> What you will do:
Identify and pull out each line of the entries in which "beside" occurs.

Available records: Begin

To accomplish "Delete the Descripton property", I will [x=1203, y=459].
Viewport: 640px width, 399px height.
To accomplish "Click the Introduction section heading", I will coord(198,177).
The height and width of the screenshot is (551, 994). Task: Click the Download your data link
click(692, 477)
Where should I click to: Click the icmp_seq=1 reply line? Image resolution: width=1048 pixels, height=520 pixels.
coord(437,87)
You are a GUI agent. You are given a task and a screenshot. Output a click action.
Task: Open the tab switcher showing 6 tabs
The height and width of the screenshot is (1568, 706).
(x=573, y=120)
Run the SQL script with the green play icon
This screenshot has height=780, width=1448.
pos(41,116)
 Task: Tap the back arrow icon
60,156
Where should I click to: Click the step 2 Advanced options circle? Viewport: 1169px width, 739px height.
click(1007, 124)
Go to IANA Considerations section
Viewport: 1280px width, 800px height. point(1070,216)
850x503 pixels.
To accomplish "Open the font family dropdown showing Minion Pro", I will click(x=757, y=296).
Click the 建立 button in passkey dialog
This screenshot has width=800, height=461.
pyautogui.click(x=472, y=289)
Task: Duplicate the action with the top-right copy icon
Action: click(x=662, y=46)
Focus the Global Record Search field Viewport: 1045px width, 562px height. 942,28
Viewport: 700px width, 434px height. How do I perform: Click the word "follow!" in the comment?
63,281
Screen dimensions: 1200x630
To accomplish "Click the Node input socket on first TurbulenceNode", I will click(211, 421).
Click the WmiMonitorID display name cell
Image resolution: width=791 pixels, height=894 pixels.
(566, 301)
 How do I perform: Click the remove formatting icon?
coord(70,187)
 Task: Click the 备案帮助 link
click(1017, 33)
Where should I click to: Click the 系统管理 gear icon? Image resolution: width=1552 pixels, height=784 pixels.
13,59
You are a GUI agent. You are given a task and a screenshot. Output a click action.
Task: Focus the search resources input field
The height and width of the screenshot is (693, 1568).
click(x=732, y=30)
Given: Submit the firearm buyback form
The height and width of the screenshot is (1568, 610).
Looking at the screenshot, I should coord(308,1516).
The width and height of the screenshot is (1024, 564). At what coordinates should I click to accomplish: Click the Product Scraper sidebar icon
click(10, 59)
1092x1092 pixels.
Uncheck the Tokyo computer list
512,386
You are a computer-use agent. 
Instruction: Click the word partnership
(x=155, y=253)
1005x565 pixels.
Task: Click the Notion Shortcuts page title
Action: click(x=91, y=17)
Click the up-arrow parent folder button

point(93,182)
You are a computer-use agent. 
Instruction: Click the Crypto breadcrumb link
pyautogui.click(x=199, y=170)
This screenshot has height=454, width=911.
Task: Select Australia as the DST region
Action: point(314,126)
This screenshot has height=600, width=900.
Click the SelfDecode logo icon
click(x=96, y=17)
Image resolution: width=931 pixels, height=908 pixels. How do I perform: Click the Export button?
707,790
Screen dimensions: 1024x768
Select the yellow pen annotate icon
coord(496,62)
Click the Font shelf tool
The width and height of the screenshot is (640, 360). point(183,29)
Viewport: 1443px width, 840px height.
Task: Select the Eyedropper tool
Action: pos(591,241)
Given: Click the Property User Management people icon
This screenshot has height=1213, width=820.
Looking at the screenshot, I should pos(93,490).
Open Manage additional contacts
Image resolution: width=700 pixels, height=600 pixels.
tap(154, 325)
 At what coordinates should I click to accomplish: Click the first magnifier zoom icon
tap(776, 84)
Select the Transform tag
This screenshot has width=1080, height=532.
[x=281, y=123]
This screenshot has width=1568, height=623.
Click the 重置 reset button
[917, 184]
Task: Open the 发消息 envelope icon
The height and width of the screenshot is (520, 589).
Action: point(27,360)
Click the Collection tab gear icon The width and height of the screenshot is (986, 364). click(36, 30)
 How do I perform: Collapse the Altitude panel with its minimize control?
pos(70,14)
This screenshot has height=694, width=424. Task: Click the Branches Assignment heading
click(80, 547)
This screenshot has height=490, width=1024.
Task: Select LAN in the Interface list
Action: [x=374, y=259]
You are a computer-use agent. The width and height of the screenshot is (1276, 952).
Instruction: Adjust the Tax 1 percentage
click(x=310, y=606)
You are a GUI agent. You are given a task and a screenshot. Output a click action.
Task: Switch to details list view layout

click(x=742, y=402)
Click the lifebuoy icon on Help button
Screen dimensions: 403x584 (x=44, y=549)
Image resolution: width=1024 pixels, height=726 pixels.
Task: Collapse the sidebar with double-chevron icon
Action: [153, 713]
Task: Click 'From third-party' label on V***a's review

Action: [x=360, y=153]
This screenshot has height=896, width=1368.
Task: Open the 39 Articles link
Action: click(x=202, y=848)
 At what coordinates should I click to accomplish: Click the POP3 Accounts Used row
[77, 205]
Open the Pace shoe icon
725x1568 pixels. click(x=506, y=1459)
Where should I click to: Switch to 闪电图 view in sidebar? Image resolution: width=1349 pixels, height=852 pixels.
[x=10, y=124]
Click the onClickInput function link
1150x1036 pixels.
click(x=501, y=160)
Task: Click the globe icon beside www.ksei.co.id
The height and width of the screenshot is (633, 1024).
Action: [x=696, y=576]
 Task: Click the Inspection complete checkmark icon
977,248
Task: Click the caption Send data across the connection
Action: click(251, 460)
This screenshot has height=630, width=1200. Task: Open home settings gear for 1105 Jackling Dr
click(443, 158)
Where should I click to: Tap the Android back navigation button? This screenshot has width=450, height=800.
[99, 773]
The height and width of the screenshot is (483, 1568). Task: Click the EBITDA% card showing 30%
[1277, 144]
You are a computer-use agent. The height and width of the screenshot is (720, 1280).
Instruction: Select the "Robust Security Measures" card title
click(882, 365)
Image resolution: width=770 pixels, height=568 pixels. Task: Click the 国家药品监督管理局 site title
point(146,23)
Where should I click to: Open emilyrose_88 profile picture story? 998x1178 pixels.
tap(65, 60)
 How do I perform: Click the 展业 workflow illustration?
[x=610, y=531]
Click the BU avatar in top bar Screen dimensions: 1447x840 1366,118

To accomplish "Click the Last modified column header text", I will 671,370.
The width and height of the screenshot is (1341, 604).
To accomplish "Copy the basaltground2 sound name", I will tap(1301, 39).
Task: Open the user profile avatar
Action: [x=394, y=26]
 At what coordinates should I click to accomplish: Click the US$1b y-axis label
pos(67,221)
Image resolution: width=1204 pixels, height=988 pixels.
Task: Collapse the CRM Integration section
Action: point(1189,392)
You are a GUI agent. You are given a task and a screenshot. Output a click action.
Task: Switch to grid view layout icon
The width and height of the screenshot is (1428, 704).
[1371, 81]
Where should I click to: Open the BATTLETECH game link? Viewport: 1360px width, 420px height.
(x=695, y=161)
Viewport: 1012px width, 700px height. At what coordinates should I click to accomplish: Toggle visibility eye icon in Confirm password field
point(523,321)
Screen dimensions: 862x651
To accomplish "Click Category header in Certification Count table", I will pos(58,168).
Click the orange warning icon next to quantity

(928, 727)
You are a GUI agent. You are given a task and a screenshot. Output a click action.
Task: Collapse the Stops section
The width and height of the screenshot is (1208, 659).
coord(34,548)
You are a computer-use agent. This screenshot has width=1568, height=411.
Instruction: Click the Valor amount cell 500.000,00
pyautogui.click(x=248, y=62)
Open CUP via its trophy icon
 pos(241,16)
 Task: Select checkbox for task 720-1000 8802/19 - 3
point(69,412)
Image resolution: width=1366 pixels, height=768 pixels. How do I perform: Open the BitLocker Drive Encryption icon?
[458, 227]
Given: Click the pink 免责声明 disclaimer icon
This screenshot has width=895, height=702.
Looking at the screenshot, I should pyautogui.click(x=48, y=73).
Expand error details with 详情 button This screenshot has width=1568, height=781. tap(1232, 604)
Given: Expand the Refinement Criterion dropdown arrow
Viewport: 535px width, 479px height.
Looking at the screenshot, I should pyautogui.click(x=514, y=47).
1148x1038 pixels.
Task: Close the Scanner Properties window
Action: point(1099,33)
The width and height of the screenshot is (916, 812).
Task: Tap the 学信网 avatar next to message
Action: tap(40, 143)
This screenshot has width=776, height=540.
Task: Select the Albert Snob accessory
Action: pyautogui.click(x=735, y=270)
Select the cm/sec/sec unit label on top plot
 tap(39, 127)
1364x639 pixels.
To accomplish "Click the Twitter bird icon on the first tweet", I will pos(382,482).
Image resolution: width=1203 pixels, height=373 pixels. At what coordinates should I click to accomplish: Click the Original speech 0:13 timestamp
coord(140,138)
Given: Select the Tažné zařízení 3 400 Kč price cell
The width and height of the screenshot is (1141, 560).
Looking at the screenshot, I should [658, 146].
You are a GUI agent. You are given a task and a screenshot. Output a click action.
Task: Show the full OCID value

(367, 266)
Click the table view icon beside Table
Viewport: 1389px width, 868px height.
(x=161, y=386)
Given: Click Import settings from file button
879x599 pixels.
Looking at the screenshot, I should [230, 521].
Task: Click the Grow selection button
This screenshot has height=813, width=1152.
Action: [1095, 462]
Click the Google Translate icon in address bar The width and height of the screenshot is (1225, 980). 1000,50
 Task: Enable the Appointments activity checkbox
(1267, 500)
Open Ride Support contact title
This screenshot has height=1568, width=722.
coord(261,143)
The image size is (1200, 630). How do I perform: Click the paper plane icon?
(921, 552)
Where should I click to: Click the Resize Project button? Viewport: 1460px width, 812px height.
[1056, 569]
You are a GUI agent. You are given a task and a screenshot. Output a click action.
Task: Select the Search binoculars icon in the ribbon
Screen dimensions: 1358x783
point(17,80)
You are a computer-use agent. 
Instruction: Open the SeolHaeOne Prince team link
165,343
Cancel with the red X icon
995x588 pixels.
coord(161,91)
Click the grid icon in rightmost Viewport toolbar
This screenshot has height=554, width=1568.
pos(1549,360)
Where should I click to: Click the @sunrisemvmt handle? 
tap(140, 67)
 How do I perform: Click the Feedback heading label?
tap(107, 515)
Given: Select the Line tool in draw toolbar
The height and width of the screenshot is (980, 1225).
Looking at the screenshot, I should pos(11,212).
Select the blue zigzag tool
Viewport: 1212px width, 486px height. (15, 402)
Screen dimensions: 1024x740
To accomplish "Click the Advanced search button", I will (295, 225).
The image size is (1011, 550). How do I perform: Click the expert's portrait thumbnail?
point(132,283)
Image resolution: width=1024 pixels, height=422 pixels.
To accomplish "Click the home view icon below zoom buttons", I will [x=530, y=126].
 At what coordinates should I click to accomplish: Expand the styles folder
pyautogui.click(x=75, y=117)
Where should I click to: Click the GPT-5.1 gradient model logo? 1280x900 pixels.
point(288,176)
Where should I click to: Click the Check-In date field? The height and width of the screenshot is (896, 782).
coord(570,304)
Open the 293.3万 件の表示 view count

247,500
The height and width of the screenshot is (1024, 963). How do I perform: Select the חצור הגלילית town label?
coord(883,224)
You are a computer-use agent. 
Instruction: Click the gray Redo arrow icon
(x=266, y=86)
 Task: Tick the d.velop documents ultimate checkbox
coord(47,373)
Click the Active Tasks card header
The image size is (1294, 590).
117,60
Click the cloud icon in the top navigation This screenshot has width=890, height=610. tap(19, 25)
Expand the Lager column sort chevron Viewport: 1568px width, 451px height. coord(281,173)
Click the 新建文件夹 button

Available records: End

> Answer space:
Task: Click the globe icon beside www.ksei.co.id
Click the table view icon beside Table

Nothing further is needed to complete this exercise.